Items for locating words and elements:
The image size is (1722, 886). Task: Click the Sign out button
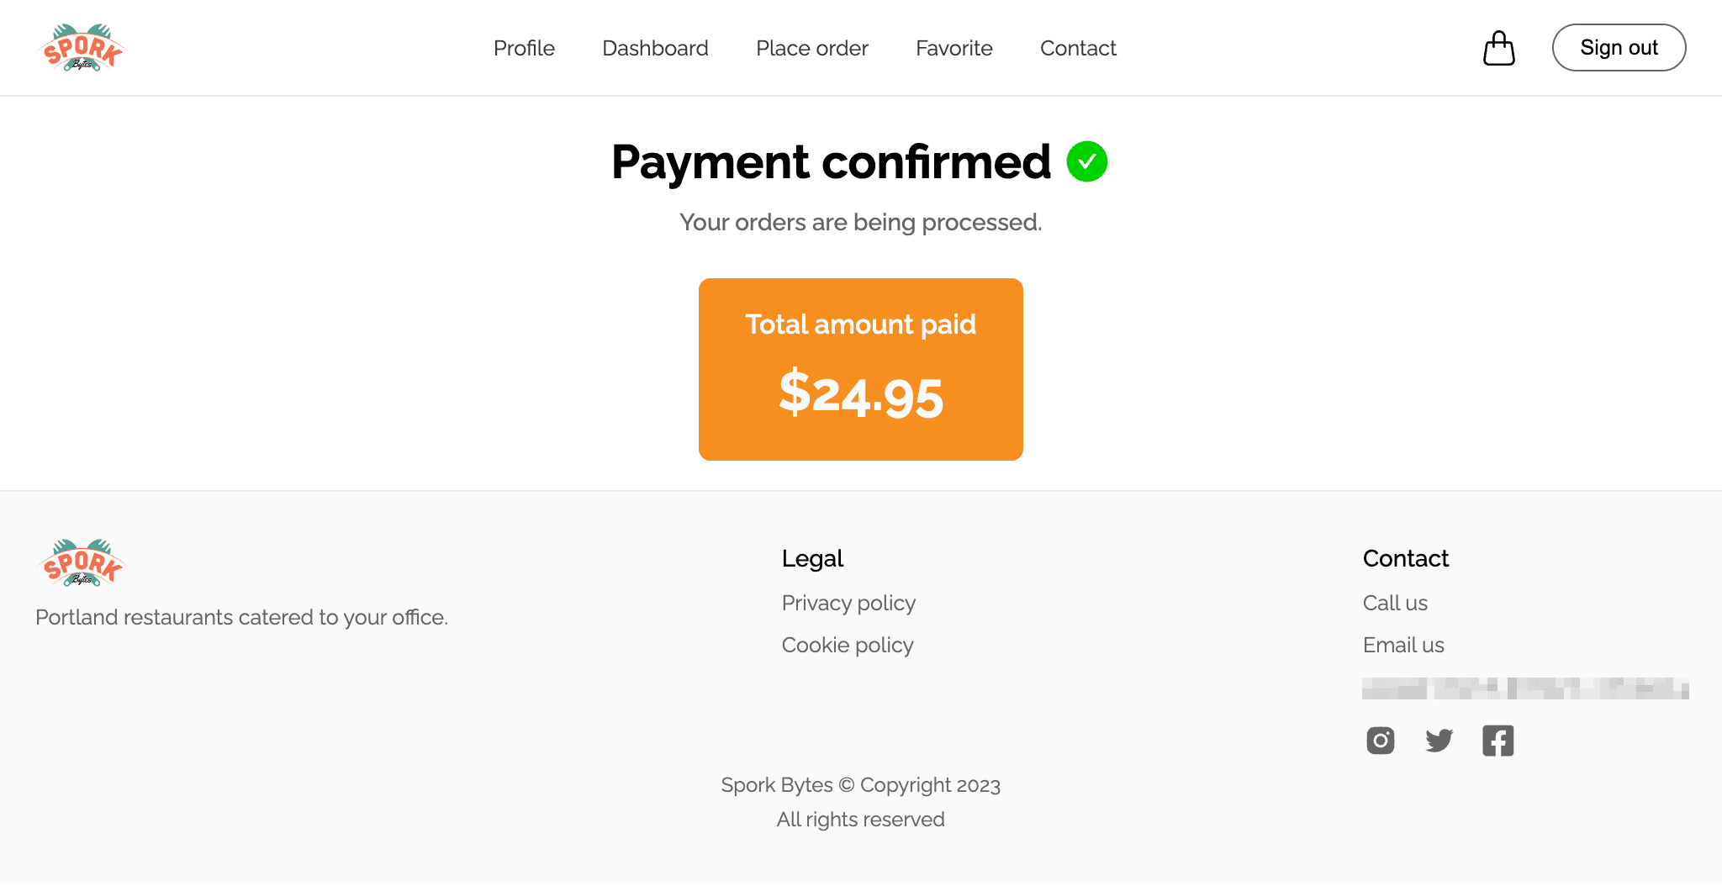click(1618, 47)
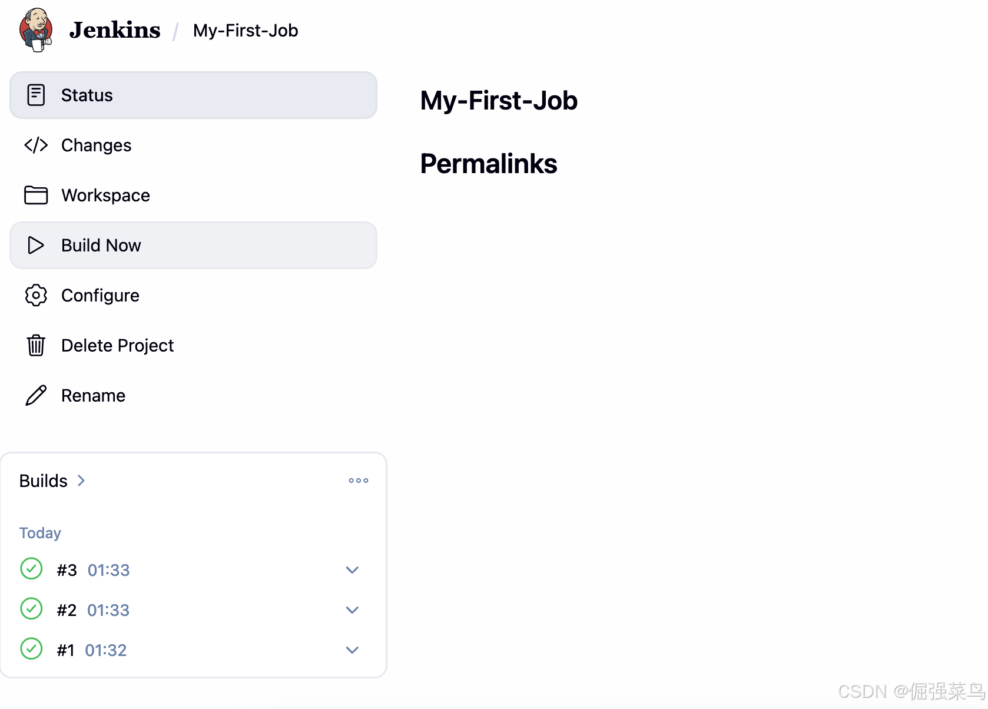Expand build #1 dropdown chevron
Viewport: 988px width, 709px height.
352,650
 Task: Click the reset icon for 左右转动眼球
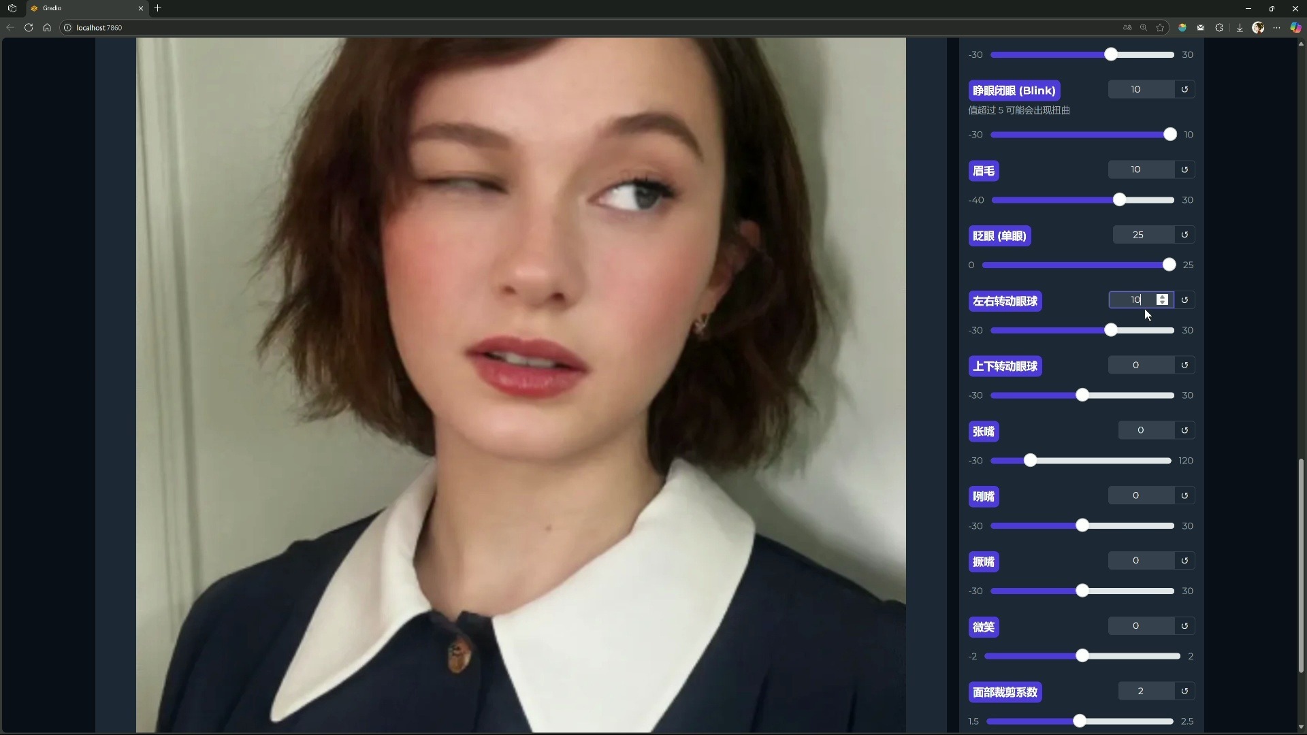pyautogui.click(x=1184, y=300)
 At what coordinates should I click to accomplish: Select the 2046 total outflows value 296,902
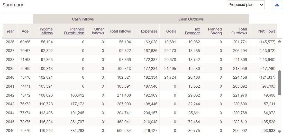[240, 131]
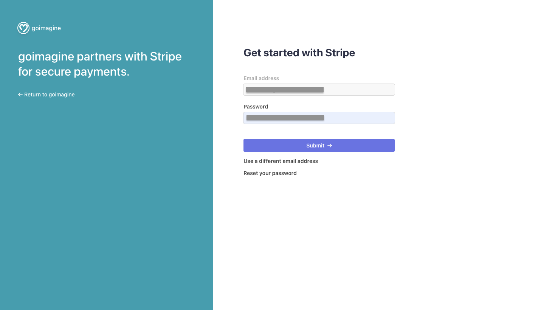Follow the Use a different email address link

point(281,161)
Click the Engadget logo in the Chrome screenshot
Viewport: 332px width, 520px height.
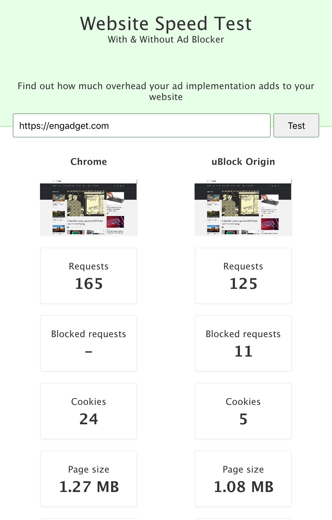click(56, 181)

▶ **What needs to be done**
Render every line of the items above as a JSON list of strings, one string per line, skipping blank lines and leaving the pictures out.

▶ **Completed task**
[
  "The image size is (1722, 886). Task: Click the Sign out button",
  "click(1618, 47)",
  "Expand build #1 dropdown chevron",
  "Viewport: 988px width, 709px height.",
  "352,650",
  " Task: Click the reset icon for 左右转动眼球",
  "pyautogui.click(x=1184, y=300)",
  " At what coordinates should I click to accomplish: Select the 2046 total outflows value 296,902",
  "[240, 131]",
  "Follow the Use a different email address link",
  "point(281,161)",
  "Click the Engadget logo in the Chrome screenshot",
  "Viewport: 332px width, 520px height.",
  "click(56, 181)"
]